四、活动过程：（一）配制硝化细菌培养液：（二）灭菌将配制好的培养液分装在大试管中，每管约15毫升，堵上包有纱布的棉塞，放在高压灭菌锅中，15磅30分钟灭菌备用。

（三）样品采集：采用公园下层湖水约100毫升即可（强调学生注意安全！）。

（四）接种：用吸管吸取样品，每支试管接1～2毫升样品。

（五）培养：置于28～30℃恒温箱中静置7～10天。

（六）结果测定：1、配制试剂：（1）α—萘胺试剂的配制：用天平称取α—萘胺5克于100毫升醋酸(5N)中，用玻棒搅拌溶解。

（2）二苯胺试剂的配制：用天平称取0.5克二苯胺溶于100毫升浓浓H2SO4中，再加入20毫升蒸馏水中搅拌稀释。

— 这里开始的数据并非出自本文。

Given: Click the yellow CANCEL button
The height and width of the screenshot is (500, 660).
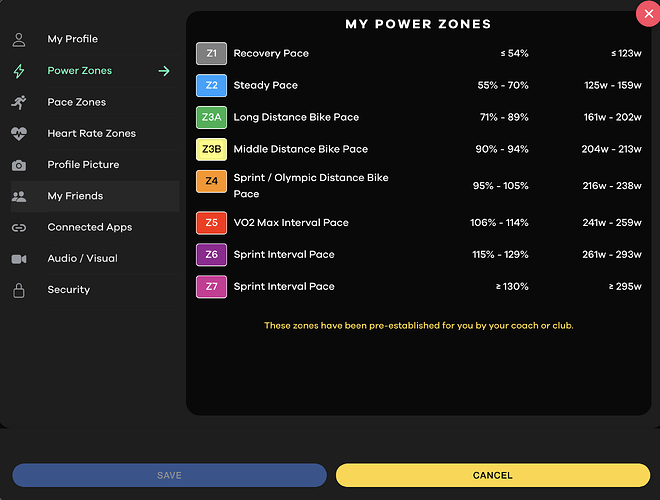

2、NO2-的检验：在瓷盘小孔内各加入1滴α-萘胺试剂，然后加少许试验液，变红色的为(+)，未变色(黄色)的为(-)。

3、NO3-的检验：（1）先除去培养物中的NO2-：方法是在培养物中加入醋酸5～8滴，使之酸化，再加入数粒磺胺酸，当停止放出气体时，再加入一粒磺胺酸，此过程中NO2-转化为N2而逸出。

用α-萘胺试剂检查，如不出现红色，证明培养物中不含NO2-。

（2）检验NO3-的产生：方法是吸取培养物少许于白瓷板凹窝中，滴入二苯胺试剂，如有蓝色出现，即证明有NO3-的积累。